• ASSIGNED TASK: Restate the lines exactly, starting at the line that contains "Given: Toggle the" and finishing with the final line of the records.

= = = =

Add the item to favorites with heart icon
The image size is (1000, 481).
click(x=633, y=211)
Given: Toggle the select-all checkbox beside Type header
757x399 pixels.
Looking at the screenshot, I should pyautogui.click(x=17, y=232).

= = = =

• ANSWER AREA:
Given: Toggle the select-all checkbox beside Type header
757x399 pixels.
Looking at the screenshot, I should pyautogui.click(x=17, y=232).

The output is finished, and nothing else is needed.